» **What is needed**:
Pictures aside, repeat every entry exactly.

» **Data shown**:
____________________

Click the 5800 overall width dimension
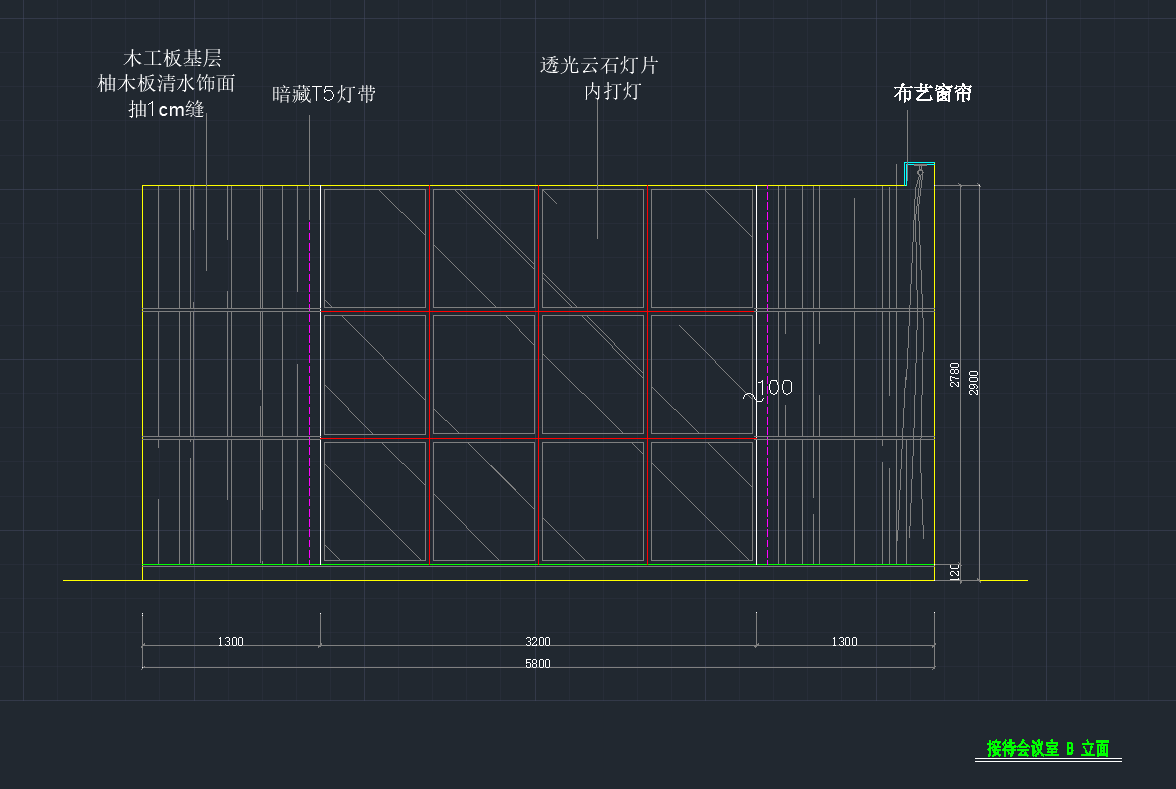This screenshot has width=1176, height=789. pyautogui.click(x=538, y=663)
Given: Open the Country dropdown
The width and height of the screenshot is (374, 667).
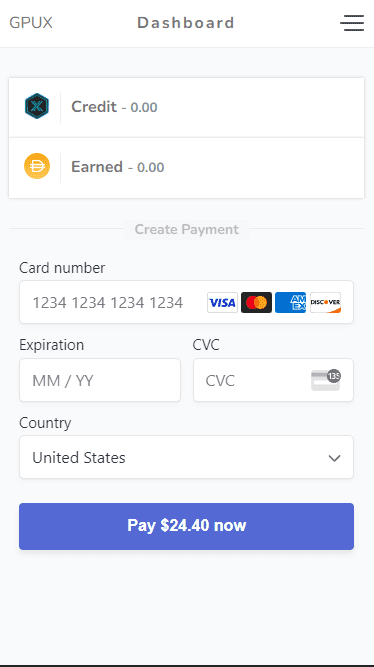Looking at the screenshot, I should coord(186,457).
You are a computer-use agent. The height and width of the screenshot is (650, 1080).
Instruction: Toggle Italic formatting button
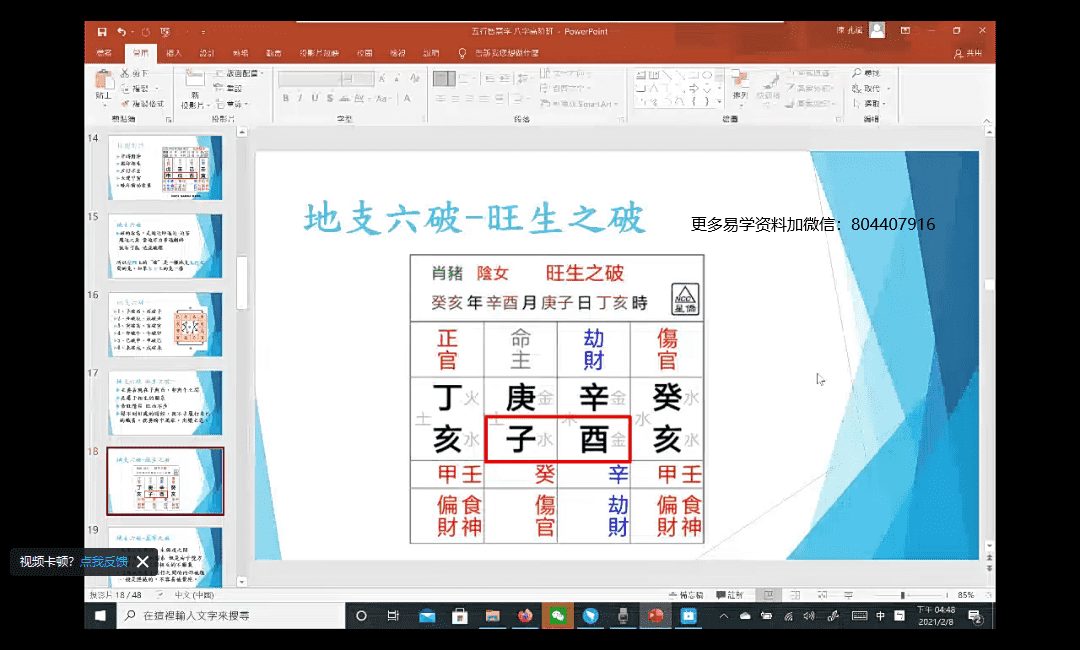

____________________

» **The completed task**:
Click the 5800 overall width dimension
This screenshot has width=1176, height=789. pyautogui.click(x=538, y=663)
Given: Open the Country dropdown
The width and height of the screenshot is (374, 667).
Looking at the screenshot, I should coord(186,457).
You are a computer-use agent. The height and width of the screenshot is (650, 1080).
Instruction: Toggle Italic formatting button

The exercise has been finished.